> _Prompt_: Each entry below is to be copied out exactly and in full.

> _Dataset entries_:
★ ★ ★ ★ ★ ★ ★

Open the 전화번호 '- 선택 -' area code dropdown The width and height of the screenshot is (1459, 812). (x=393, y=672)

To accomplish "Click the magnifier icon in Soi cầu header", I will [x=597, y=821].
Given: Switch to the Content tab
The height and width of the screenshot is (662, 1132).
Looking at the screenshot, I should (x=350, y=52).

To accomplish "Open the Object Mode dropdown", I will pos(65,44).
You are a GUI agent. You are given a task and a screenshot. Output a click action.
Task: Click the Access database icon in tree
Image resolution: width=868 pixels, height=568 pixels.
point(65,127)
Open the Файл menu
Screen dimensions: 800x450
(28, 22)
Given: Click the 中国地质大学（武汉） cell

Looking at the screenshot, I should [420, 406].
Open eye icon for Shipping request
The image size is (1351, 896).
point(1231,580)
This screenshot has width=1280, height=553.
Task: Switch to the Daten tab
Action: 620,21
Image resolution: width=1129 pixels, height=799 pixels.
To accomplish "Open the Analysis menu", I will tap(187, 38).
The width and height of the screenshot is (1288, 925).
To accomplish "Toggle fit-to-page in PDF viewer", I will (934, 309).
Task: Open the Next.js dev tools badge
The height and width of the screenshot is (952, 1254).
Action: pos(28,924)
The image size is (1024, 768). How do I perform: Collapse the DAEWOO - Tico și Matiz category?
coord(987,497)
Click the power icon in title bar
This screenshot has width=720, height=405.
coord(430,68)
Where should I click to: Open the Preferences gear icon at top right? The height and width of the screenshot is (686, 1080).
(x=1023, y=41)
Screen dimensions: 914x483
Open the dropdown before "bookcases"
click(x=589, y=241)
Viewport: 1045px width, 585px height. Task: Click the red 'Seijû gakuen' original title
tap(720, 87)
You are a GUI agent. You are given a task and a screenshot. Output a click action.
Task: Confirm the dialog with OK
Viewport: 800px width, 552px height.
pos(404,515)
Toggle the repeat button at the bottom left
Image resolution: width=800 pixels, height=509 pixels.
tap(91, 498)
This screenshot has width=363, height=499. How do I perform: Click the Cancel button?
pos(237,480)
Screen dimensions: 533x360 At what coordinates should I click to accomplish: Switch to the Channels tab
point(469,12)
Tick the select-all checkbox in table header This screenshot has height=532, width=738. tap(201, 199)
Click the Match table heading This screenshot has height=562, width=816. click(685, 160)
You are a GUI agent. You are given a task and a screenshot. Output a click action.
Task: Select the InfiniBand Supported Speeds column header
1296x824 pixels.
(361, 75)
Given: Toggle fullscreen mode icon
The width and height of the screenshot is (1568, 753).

★ ★ ★ ★ ★ ★ ★

> _Answer to this task_:
Open the 전화번호 '- 선택 -' area code dropdown The width and height of the screenshot is (1459, 812). (x=393, y=672)

To accomplish "Click the magnifier icon in Soi cầu header", I will [x=597, y=821].
Given: Switch to the Content tab
The height and width of the screenshot is (662, 1132).
Looking at the screenshot, I should (x=350, y=52).

To accomplish "Open the Object Mode dropdown", I will pos(65,44).
You are a GUI agent. You are given a task and a screenshot. Output a click action.
Task: Click the Access database icon in tree
Image resolution: width=868 pixels, height=568 pixels.
point(65,127)
Open the Файл menu
Screen dimensions: 800x450
(28, 22)
Given: Click the 中国地质大学（武汉） cell

Looking at the screenshot, I should [420, 406].
Open eye icon for Shipping request
The image size is (1351, 896).
point(1231,580)
This screenshot has width=1280, height=553.
Task: Switch to the Daten tab
Action: 620,21
Image resolution: width=1129 pixels, height=799 pixels.
To accomplish "Open the Analysis menu", I will tap(187, 38).
The width and height of the screenshot is (1288, 925).
To accomplish "Toggle fit-to-page in PDF viewer", I will (934, 309).
Task: Open the Next.js dev tools badge
The height and width of the screenshot is (952, 1254).
Action: pos(28,924)
The image size is (1024, 768). How do I perform: Collapse the DAEWOO - Tico și Matiz category?
coord(987,497)
Click the power icon in title bar
This screenshot has width=720, height=405.
coord(430,68)
Where should I click to: Open the Preferences gear icon at top right? The height and width of the screenshot is (686, 1080).
(x=1023, y=41)
Screen dimensions: 914x483
Open the dropdown before "bookcases"
click(x=589, y=241)
Viewport: 1045px width, 585px height. Task: Click the red 'Seijû gakuen' original title
tap(720, 87)
You are a GUI agent. You are given a task and a screenshot. Output a click action.
Task: Confirm the dialog with OK
Viewport: 800px width, 552px height.
pos(404,515)
Toggle the repeat button at the bottom left
Image resolution: width=800 pixels, height=509 pixels.
tap(91, 498)
This screenshot has width=363, height=499. How do I perform: Click the Cancel button?
pos(237,480)
Screen dimensions: 533x360 At what coordinates should I click to accomplish: Switch to the Channels tab
point(469,12)
Tick the select-all checkbox in table header This screenshot has height=532, width=738. tap(201, 199)
Click the Match table heading This screenshot has height=562, width=816. click(685, 160)
You are a GUI agent. You are given a task and a screenshot. Output a click action.
Task: Select the InfiniBand Supported Speeds column header
1296x824 pixels.
(361, 75)
Given: Toggle fullscreen mode icon
The width and height of the screenshot is (1568, 753).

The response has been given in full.